目前超声引导下热消融治疗已被临床广泛认可,但受肿瘤大小、位置等因素影响,常导致消融不彻底、肿瘤易复发等不良后果。残留肿瘤细胞必须在其赖以生存的“土壤”-肿瘤微环境支持下生长发展。其中,由炎性细胞和促炎因子网络组成的炎性微环境发挥着重要作用。肿瘤微环境是一个由多种异形细胞相互作用而形成的复杂综合系统,对肿瘤发生发展起到了诱导,转化,支持和促进作用。巨噬细胞广泛参与机体炎症反应,与炎性微环境和肿瘤发生发展都有密切关系,通过分泌表皮生长因子(epidermal growth factor,EGF)、血小板衍生因子和TGF-β等细胞因子促进肿瘤细胞增殖和存活,并能提供促血管生成微环境[7]。Granot 研究证实[8]:肿瘤微环境活化的NK 细胞能刺激巨噬细胞的MHC-Ⅱ(major histocompatibility complex classⅡ)表达,促使肿瘤相关巨噬细胞M2 型向M1 型转化,增加抗肿瘤相关巨噬细胞M1 型的数量。同时,活化的NK 细胞分泌IFN-γ(inerferon-γ),IFN-γ进一步诱导巨噬细胞MHC-Ⅱ表达,逆转肿瘤微环境的免疫抑制情况[9-10]。在原发性肝癌疾病中NK细胞的数量减少,亚型也发生变化,提示NK 细胞的功能缺陷与肝癌的进展密切相关[11-12]。超声造影剂进入血液后在超声脉冲作用下可成为有效的空化核,诱导超声空化,引起邻近细胞及组织的损伤,同时微泡爆破能够使局部毛细血管和细胞膜通透性增高[13]。本研究通过建立兔VX2肝肿瘤模型,微波消融肝肿瘤同时通过超声靶向辐照微泡爆破增加血管内皮系统通透性,并阻断肿瘤组织的新生血管[14]。将NK细胞输送至肝,提高肝组织局部NK细胞数量,改善NK细胞亚型的比例失衡;并采用局部超声空化,使NK细胞能够更快进入癌巢中心,通过调节肝内炎性微环境,逆转肿瘤微环境的免疫抑制,最终减少消融后残留。国内研究发现,微波消融可增强原发性肝癌患者的细胞免疫功能,促使患者外周血NK细胞,IFN-γ、TNF-α等水平较治疗前显著提高[15]。黄庆生等提出NK 细胞在抗病毒、抗肿瘤上扮演着重要的角色,因其作用不需初次免疫活化,因而在过继免疫治疗(adoptive cellular immunotherapy,ACI)上有其独特的应用前景。但由于不能获得数量大、纯度高的NK细胞,使NK细胞在免疫治疗中的应用受到了限制[16-17]。本研究结果发现治疗后NK组体积较BL组减小1.9倍,CA组体积较BL组减小1.3倍,MW+CA+NK组体积较BL组明显减小7.2倍。说明通过ACI疗法增加NK细胞数量及纯度可抑制肿瘤增长;而单纯的微泡介导的空化效应可以阻断肿瘤新生血管,局部形成微血栓等功效限制肿瘤的生长;而将微波消融联合微泡介导的空化效,同时给予NK细胞ACI治疗后,达到了热效应、生物效应与免疫效应多重治疗方法联合作用于肝肿瘤,发挥各自优势,有效抑制肿瘤生长。
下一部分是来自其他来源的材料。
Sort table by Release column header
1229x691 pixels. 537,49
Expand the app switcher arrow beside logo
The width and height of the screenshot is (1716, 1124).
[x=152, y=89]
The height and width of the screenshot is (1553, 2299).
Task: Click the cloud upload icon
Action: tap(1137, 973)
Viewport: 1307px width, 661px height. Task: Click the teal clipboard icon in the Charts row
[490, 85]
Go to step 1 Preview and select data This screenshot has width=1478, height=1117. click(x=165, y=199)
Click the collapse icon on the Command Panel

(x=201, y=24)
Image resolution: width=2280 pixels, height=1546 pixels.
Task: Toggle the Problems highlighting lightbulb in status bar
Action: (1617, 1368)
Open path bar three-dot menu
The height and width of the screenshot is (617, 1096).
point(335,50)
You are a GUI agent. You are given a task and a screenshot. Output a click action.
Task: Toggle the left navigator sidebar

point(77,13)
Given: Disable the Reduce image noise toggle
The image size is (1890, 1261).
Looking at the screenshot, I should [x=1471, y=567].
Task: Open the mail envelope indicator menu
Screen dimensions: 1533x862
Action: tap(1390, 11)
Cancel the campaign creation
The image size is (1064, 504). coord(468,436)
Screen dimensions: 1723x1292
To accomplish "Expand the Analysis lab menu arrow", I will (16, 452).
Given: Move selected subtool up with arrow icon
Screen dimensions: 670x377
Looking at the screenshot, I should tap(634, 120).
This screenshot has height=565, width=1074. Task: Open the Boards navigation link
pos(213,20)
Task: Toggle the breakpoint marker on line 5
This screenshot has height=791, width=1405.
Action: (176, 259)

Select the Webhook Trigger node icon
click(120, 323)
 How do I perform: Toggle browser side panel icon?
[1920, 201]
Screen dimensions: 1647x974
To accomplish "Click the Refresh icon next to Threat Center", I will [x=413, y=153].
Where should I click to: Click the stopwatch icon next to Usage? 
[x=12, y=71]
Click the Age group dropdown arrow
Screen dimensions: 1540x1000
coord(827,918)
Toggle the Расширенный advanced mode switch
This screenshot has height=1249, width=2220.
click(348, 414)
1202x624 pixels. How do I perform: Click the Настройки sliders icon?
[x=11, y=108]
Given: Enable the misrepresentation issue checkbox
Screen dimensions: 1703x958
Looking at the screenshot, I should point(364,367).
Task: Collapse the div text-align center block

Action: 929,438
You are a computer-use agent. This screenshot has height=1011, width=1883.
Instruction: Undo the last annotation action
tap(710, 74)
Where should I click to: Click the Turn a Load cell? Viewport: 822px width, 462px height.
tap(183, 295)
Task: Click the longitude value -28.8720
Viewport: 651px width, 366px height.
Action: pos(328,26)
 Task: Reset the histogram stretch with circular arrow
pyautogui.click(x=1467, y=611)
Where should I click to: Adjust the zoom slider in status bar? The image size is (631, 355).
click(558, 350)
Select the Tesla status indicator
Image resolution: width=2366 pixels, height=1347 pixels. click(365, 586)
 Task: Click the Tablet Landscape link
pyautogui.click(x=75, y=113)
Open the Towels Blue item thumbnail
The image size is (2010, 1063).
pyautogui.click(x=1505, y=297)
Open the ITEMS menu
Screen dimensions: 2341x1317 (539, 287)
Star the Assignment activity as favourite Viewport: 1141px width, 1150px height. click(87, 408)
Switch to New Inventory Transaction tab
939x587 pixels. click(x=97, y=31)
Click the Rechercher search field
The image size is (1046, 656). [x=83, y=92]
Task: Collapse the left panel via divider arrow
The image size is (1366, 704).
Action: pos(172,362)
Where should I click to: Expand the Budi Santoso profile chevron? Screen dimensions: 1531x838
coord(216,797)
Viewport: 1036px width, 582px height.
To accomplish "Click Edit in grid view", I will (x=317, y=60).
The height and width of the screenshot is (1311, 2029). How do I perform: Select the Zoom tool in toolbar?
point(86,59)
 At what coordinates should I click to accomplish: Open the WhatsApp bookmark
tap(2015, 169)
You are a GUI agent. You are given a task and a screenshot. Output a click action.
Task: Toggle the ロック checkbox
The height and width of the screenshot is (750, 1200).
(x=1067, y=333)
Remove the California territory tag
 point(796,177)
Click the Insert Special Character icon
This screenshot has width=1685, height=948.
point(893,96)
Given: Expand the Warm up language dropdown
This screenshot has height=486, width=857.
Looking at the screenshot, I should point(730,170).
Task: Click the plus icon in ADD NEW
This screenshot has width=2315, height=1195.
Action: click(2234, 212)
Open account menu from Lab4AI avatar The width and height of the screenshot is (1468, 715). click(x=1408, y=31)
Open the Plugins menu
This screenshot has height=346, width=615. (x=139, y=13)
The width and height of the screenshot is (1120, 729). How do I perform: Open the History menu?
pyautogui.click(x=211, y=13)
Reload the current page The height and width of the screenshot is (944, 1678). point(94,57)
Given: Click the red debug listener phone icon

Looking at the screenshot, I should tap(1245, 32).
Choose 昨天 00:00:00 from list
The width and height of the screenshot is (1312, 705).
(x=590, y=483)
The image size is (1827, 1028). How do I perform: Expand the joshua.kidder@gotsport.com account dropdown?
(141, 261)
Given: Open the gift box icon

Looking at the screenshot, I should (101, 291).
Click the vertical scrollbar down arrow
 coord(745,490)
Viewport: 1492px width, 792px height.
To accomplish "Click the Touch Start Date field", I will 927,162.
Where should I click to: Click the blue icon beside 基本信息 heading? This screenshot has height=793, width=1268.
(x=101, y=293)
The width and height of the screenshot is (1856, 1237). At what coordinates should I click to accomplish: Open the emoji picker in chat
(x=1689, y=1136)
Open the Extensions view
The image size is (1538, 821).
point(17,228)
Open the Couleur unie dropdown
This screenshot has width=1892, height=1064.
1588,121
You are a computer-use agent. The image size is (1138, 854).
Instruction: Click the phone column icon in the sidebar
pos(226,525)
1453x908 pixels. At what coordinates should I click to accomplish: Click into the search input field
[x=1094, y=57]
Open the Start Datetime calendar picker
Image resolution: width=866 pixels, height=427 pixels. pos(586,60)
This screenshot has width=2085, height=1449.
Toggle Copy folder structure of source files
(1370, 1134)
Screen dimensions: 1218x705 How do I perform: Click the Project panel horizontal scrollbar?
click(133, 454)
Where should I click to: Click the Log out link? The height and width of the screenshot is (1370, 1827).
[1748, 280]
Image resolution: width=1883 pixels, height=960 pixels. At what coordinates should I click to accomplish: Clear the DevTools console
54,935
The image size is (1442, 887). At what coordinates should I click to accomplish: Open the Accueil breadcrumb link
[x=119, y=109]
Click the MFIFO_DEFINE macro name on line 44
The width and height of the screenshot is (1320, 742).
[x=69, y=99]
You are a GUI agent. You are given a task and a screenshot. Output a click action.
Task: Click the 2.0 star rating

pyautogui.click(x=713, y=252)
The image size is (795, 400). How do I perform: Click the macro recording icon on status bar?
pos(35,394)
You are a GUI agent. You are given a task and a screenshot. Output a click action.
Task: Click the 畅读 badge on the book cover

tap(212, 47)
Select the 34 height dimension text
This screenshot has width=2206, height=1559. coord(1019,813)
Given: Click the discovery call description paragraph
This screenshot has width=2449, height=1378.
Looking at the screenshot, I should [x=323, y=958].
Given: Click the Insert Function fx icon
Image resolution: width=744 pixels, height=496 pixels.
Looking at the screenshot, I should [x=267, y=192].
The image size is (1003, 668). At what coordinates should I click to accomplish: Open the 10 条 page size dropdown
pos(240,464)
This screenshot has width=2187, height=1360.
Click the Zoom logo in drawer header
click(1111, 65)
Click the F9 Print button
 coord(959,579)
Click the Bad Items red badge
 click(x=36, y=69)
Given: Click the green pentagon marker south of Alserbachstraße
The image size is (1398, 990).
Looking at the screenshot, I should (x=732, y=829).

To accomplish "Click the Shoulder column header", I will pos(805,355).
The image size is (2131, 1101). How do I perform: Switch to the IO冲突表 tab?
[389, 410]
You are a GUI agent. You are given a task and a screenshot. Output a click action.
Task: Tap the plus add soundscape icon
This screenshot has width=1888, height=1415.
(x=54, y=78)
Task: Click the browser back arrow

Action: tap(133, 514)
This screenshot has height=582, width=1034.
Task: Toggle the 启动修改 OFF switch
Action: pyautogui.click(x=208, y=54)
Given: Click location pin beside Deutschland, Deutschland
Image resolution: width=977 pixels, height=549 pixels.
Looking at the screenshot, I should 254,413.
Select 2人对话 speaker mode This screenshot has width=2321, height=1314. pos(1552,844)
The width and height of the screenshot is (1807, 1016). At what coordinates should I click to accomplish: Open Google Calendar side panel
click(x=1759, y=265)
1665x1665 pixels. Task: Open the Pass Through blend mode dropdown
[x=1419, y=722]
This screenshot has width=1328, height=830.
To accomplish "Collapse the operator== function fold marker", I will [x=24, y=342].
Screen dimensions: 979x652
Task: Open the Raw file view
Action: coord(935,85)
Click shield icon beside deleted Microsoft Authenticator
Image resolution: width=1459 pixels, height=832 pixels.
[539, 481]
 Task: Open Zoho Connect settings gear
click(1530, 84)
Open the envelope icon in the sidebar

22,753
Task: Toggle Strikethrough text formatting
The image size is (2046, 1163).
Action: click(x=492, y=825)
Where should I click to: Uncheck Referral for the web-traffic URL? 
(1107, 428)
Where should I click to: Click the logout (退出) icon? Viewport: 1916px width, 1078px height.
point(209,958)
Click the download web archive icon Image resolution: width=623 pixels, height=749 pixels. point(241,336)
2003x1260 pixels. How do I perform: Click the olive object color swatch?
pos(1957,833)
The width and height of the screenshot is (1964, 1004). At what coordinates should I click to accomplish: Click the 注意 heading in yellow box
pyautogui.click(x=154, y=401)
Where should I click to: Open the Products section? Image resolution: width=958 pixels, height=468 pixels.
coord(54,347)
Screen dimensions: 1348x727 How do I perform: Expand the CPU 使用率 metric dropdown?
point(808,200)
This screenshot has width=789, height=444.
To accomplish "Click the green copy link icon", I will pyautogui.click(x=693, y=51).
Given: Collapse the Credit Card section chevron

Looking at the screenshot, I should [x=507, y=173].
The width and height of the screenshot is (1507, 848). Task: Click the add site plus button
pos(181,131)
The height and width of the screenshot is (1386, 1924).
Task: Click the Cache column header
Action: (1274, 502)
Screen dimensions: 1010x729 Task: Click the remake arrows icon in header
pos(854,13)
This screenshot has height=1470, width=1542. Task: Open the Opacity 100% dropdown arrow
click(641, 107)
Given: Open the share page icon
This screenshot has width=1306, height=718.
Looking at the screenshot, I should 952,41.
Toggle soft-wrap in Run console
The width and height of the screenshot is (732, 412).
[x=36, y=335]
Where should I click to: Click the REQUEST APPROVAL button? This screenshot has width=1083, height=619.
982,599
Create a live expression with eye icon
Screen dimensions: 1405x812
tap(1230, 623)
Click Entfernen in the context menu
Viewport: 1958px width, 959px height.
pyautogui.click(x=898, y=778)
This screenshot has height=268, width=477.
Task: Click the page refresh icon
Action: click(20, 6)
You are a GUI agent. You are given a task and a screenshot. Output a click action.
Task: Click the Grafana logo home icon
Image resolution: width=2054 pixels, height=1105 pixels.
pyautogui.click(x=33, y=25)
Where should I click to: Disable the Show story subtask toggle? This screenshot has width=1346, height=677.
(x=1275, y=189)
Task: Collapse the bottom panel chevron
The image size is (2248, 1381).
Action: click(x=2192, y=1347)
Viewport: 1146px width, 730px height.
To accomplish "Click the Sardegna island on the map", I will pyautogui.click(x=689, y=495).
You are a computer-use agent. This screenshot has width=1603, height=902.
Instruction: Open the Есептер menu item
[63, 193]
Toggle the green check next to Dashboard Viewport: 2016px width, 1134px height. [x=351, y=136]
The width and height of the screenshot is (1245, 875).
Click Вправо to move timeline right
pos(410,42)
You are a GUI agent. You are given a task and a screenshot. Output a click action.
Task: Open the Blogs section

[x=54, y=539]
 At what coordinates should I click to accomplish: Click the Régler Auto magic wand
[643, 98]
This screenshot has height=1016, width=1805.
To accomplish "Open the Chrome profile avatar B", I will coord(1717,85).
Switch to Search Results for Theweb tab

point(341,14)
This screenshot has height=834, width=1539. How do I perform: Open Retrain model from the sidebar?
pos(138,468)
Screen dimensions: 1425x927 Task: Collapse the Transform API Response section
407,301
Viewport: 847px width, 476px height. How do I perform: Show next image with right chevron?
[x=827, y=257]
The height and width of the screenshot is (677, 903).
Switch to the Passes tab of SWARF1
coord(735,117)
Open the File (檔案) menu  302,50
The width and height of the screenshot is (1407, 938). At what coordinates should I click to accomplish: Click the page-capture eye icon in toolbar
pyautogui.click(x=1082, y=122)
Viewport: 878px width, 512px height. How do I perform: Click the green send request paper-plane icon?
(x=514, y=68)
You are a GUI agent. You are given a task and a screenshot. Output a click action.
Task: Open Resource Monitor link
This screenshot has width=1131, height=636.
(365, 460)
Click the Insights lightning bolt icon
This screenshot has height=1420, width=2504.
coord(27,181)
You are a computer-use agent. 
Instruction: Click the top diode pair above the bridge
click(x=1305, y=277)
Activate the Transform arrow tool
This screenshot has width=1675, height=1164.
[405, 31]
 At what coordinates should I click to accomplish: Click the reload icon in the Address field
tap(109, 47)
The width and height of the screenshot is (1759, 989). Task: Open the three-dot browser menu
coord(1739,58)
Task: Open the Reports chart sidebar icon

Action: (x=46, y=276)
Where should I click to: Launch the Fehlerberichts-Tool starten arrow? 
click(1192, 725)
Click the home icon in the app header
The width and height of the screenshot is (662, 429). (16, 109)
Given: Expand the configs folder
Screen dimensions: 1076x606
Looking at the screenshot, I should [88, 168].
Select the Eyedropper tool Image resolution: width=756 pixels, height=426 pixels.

本研究采用CEUS测量的肿瘤最大径与灰阶超声测量肿瘤体积结果相同,MW+CA+NK组体积及最大径较其他各组减低。超声造影剂走形于血管腔内,不进入组织细胞间隙[18-19],可对坏死组织与正常组织明显分界,使结果更为精确,两种评估模式均证实MW+CA+NK组可有效抑制肿瘤生长。
通过CEUS评价治疗后各组血流灌注结果,可见MW+CA+NK组较各实验组血流明显减低。其余各组在治疗后均出现了3例以上的“条状”、“片状”血流灌注;MW+CA+NK组在治疗后仅出现1例“点状”血流灌注,其余7例均无明显血流灌注。说明MW+CA+NK组可有效减少了肿瘤的残余。在显示血流灌注方面,CDFI和CEUS均可显示残余肿瘤内部的血流状况,但热消融治疗后存在气化现象,并且受肿瘤位置及血流速的影响,CDFI对检测术后残余肿瘤组织的血流灌注敏感性较低[20]。CEUS对血流灌注较为敏感,可显示热消融治疗后残余肿瘤组织中血流灌注程度及位置,因此CEUS对于术后评估残余肿瘤更为准确。
综上所述,本研究建立兔肝VX2肿瘤模型,采用微波消融、微泡介导超声空化联合NK细胞的治疗方式,有效抑制兔VX2肿瘤生长,减少肿瘤残余。并对肿瘤生长微环境实施干预,为减少热消融后肿瘤残留提供新策略,为提高热消融疗效寻找新思路。